Microsoft recently published a technical whitepaper outlining considerations for a well-performing and secure organizational Power BI deployment.
You may like to see the full report here. However, if you don’t have enough time to read all of that, here are the most important points:
1. Introduction
High level overview of Power BI as both a SaaS (software-as-a-service) and PaaS (platform-as-a-service) platform:
- The most prominent components of the Power BI suite of tools include: Power BI Desktop, Power BI Service, Power BI Mobile Apps, Power BI Report Server, and Power BI Embedded
- Power BI Service is built on Microsoft’s Azure environment, e.g. user data is uploaded in Blob storage and metadata is stored in SQLDB
2.Deployment Options and Recommendations
We face a combination of business requirements and technical requirements when making decisions related to technology deployments. The scenarios are:
A. Self-service data analysis (ad hoc analysis):
With self-service scenarios, users import data into Power BI and create their own dataset (aka data model) and calculations, followed by reports and dashboards.

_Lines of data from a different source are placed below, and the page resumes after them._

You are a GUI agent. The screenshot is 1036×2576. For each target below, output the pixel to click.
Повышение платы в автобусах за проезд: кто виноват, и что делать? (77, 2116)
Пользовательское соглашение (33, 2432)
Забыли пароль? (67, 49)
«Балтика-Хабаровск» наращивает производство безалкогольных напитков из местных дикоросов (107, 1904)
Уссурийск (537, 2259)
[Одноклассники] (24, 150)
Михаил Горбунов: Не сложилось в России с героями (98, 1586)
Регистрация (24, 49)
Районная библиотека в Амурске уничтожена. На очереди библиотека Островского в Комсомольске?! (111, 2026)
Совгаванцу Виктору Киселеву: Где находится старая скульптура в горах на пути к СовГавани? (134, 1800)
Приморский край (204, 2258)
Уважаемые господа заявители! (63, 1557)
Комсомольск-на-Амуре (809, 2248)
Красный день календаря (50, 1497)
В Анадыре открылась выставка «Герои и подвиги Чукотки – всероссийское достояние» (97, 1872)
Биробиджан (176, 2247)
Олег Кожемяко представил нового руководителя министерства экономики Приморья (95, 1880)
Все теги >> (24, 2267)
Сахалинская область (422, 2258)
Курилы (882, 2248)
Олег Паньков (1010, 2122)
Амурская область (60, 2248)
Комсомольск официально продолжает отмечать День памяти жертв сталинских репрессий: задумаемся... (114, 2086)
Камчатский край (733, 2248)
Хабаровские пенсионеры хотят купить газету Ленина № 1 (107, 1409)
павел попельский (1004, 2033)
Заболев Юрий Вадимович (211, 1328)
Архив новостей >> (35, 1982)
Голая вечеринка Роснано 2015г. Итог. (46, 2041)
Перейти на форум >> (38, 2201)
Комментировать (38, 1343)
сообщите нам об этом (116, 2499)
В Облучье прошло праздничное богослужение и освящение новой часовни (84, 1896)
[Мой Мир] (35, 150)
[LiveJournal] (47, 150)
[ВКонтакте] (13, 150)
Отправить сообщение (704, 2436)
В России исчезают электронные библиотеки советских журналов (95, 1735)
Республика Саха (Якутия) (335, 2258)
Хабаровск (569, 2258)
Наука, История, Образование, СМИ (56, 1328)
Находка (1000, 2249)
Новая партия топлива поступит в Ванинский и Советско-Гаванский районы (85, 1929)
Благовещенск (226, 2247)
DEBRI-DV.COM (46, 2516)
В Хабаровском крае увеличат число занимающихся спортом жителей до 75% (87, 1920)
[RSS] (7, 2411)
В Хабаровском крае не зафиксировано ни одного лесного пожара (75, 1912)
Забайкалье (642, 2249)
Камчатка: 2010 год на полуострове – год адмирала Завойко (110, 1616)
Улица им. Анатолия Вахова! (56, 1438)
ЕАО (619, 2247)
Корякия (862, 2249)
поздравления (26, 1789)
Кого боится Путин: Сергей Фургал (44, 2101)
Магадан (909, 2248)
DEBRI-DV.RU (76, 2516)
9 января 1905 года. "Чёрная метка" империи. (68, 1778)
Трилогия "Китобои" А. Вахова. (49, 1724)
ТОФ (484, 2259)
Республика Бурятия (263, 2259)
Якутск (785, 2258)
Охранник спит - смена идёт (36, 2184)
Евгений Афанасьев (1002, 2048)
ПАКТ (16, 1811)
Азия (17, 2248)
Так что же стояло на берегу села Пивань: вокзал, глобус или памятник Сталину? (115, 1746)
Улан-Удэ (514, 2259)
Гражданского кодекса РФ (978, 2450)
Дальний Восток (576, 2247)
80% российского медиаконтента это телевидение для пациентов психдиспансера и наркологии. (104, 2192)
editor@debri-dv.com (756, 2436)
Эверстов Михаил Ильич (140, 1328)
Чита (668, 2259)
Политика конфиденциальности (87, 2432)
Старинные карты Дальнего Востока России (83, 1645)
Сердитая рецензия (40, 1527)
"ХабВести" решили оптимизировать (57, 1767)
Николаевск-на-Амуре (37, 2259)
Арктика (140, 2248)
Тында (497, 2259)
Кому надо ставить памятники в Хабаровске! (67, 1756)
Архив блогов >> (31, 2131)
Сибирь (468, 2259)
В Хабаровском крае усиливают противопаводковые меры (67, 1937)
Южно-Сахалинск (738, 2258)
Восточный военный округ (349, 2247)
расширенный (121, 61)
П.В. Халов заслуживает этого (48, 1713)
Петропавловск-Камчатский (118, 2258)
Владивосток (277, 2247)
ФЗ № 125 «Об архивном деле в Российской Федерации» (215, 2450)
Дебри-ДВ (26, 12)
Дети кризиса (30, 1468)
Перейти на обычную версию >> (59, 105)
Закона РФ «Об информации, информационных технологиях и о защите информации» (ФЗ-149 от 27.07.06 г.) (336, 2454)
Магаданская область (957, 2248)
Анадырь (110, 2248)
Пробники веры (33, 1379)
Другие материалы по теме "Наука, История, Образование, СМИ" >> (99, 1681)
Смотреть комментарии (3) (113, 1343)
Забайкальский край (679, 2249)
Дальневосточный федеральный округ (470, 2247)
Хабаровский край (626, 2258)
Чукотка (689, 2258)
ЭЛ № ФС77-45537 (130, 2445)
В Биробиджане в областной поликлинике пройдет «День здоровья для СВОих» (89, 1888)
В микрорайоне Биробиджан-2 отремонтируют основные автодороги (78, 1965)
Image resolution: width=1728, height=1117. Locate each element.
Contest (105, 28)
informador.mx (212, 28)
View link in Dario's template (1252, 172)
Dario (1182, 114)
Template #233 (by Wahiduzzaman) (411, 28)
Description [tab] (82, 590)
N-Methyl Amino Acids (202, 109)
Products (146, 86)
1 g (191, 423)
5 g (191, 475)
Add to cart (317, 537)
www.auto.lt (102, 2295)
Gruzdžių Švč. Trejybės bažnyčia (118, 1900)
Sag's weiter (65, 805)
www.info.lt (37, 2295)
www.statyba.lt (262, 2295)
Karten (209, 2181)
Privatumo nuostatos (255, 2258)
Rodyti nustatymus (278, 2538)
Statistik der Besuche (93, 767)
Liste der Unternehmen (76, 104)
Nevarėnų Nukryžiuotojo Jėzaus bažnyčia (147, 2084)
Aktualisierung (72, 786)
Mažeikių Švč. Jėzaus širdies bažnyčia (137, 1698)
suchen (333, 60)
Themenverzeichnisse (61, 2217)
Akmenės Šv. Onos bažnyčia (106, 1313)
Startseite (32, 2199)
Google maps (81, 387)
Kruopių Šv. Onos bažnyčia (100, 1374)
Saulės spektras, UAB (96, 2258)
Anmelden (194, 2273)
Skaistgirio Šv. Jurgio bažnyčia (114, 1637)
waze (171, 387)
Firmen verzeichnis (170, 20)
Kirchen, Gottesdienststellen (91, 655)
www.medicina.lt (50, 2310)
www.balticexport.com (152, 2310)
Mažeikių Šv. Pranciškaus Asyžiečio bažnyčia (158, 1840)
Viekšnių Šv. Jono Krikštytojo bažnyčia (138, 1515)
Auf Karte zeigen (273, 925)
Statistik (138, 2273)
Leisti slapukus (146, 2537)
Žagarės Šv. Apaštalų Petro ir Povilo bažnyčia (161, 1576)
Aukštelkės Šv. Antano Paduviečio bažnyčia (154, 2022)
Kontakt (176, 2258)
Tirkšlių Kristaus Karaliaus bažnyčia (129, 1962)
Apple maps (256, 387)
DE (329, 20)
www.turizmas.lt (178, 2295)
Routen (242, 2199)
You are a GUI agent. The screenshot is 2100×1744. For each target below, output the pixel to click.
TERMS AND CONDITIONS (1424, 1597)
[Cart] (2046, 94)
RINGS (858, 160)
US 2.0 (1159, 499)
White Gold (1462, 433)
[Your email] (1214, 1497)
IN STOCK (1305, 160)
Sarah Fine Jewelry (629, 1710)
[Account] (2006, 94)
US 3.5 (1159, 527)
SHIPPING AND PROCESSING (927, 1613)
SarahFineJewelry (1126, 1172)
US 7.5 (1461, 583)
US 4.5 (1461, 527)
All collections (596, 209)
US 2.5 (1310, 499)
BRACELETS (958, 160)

B. Organizational reporting (traditional enterprise reporting / corporate BI):
Power BI issues live queries to retrieve source data when a report is viewed. This scenario can also be handled with Direct Query functionality (for a relational data source) or a Live Connection (for an Analysis Services data source, SSAS Tabular Model).
C. Embedded analytics (operational reporting): It can be embedded into a custom application using custom APIs.
D. Streaming (near real-time monitoring): it can be used effectively for a streaming dashboard solution, in conjunction with Azure Stream Analytics, the Power BI APIs, or PubNub
There are some key questions to ask when planning a deployment such as:
- Where is the source data stored?
- Who is going to use the reports?
- Where do consumers want to view reports?
- How much data latency (delay) is acceptable?
- What is the complexity level of the solution?
- Is an On-Premises (Non-Cloud-Based) solution required?
3. Licensing Options
The licensing model your organization selects for Power BI significantly impacts deployment options and scalability possibilities. The Power BI licensing model is based on three options to simplify choices and better meet the varying needs of individuals, small groups, and large organizations including, Power BI Free, Power BI Pro, Power BI Premium
4. Source Data Considerations
While Power BI can connect to many different types of data sources, some types of data sources should be preferred over others.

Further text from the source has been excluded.